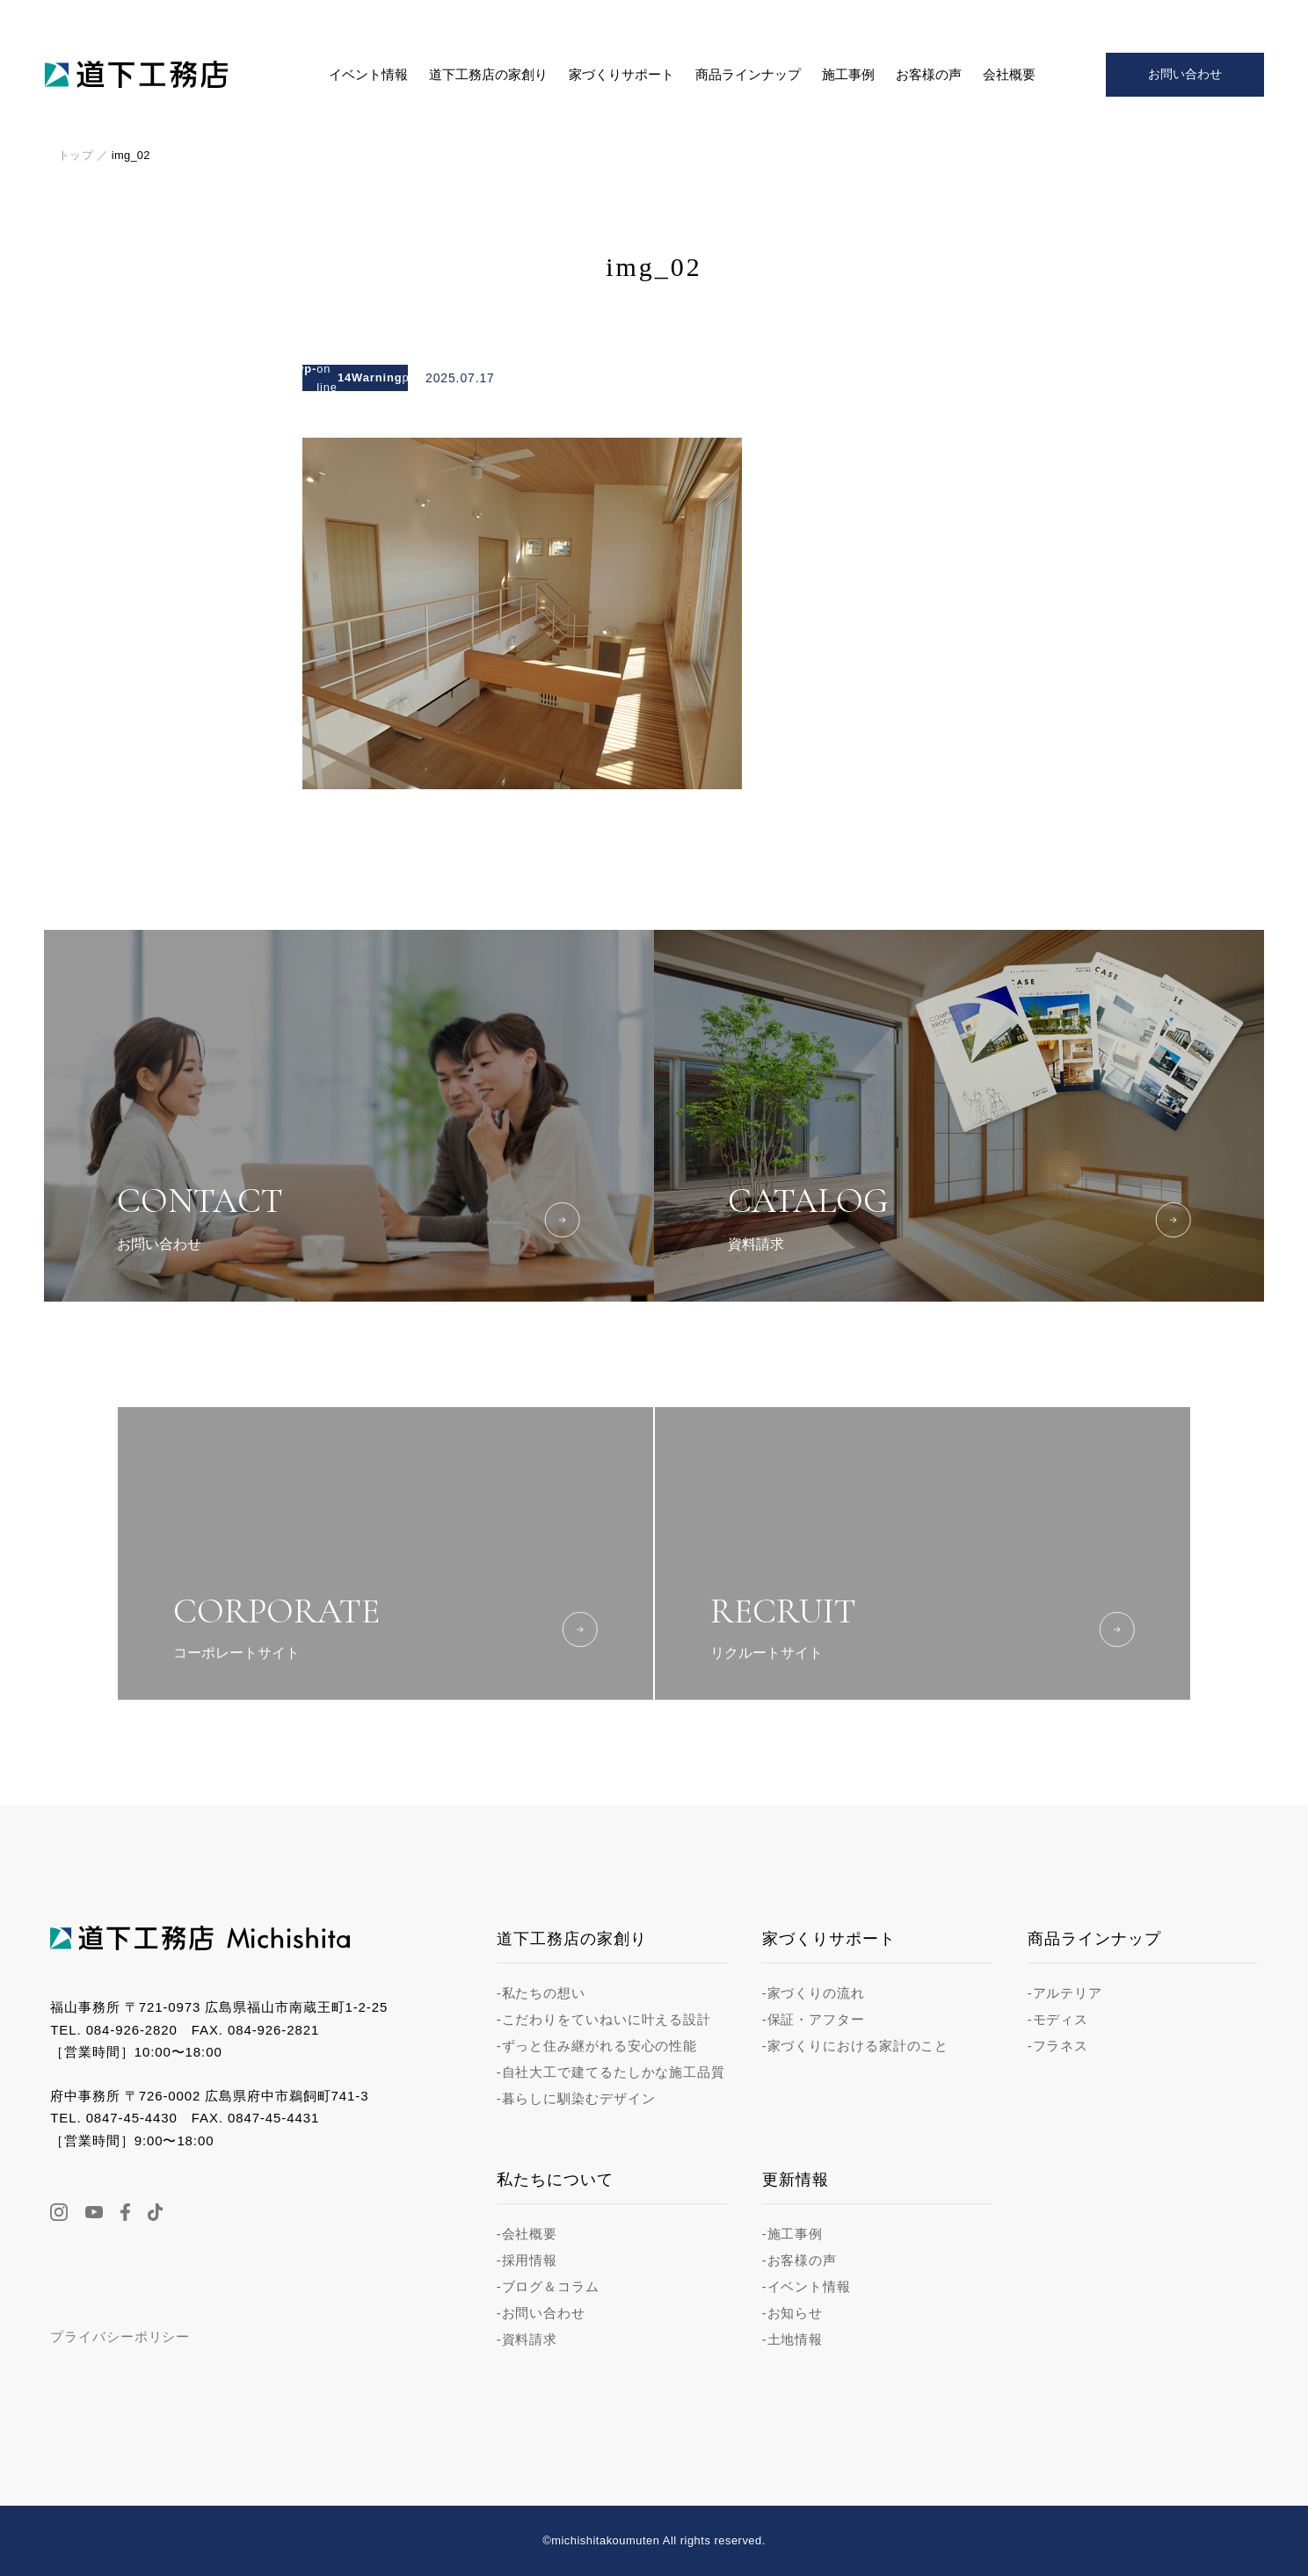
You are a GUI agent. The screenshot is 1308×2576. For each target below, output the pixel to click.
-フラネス (1058, 2045)
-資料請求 (527, 2339)
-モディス (1058, 2019)
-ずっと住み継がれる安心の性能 (597, 2045)
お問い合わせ (1185, 74)
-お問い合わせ (541, 2312)
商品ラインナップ (748, 75)
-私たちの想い (541, 1992)
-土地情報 (793, 2339)
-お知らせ (793, 2312)
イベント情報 (368, 75)
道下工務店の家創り (488, 75)
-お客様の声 (799, 2260)
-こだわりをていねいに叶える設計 (604, 2019)
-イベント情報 (806, 2286)
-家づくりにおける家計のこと (855, 2045)
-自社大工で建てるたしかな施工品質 (611, 2071)
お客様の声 (929, 75)
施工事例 (848, 75)
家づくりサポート (621, 75)
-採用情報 (527, 2260)
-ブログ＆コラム (548, 2286)
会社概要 (1009, 75)
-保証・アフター (813, 2019)
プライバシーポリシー (120, 2336)
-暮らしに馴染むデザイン (576, 2098)
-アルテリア (1065, 1992)
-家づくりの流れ (813, 1992)
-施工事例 (793, 2233)
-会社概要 (527, 2233)
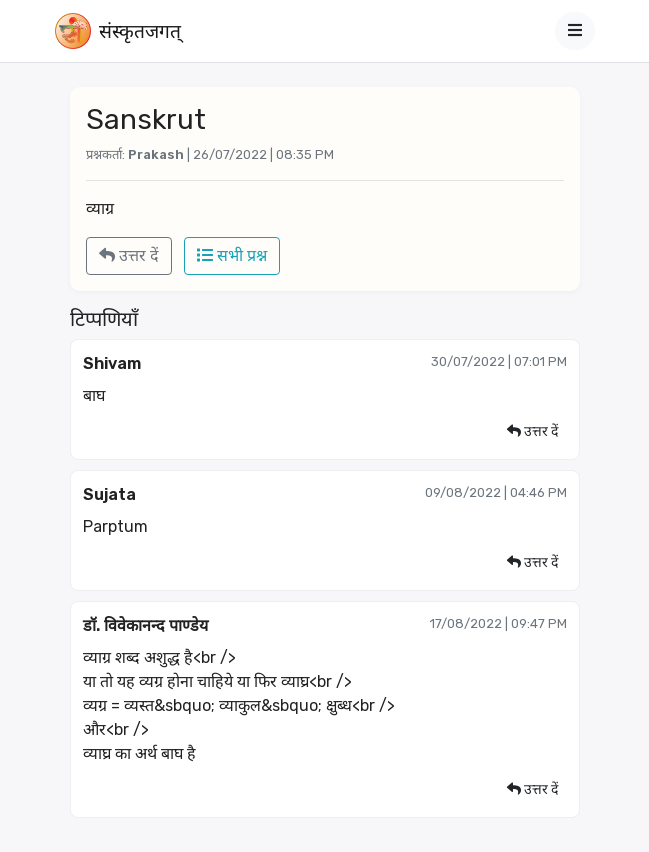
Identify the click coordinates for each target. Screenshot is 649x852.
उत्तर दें (129, 255)
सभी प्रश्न (232, 255)
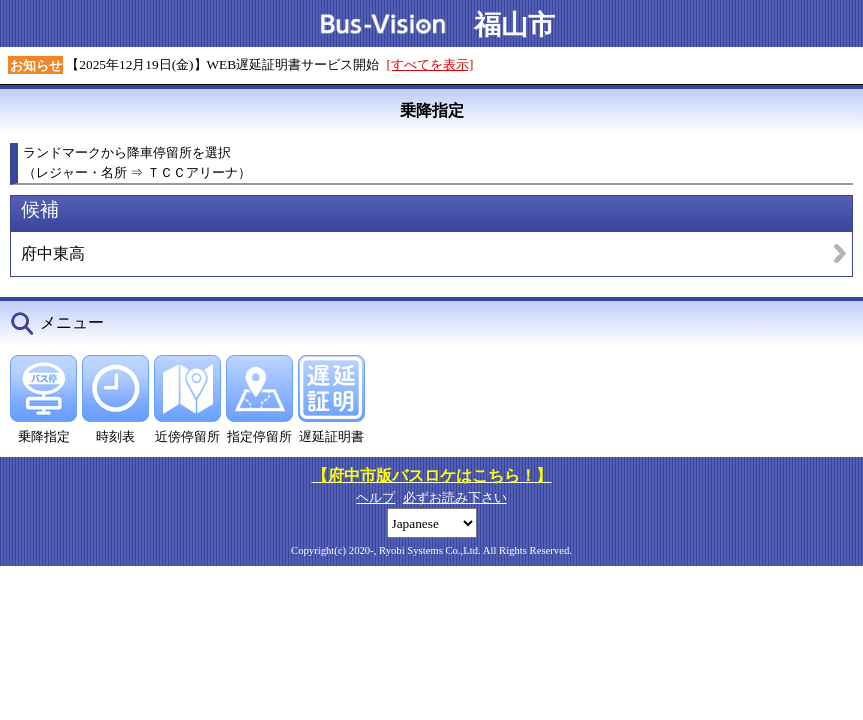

WHAT IS NEEDED:
Rewrite the records above, replacing "target" with "item" and leaving everything else as it is. Omit the pictures from your answer.

RESULT BELOW:
You are a GUI agent. The screenshot is 1308×2576. For each item below, output the pixel to click.
-フラネス (1058, 2045)
-資料請求 (527, 2339)
-モディス (1058, 2019)
-ずっと住み継がれる安心の性能 (597, 2045)
お問い合わせ (1185, 74)
-お問い合わせ (541, 2312)
商品ラインナップ (748, 75)
-私たちの想い (541, 1992)
-土地情報 (793, 2339)
-お知らせ (793, 2312)
イベント情報 (368, 75)
道下工務店の家創り (488, 75)
-お客様の声 (799, 2260)
-こだわりをていねいに叶える設計 (604, 2019)
-イベント情報 (806, 2286)
-家づくりにおける家計のこと (855, 2045)
-自社大工で建てるたしかな施工品質 (611, 2071)
お客様の声 (929, 75)
施工事例 (848, 75)
家づくりサポート (621, 75)
-採用情報 (527, 2260)
-ブログ＆コラム (548, 2286)
会社概要 (1009, 75)
-保証・アフター (813, 2019)
プライバシーポリシー (120, 2336)
-暮らしに馴染むデザイン (576, 2098)
-アルテリア (1065, 1992)
-家づくりの流れ (813, 1992)
-施工事例 (793, 2233)
-会社概要 (527, 2233)
Identify the click coordinates for each item. Screenshot is 649x852.
उत्तर दें (129, 255)
सभी प्रश्न (232, 255)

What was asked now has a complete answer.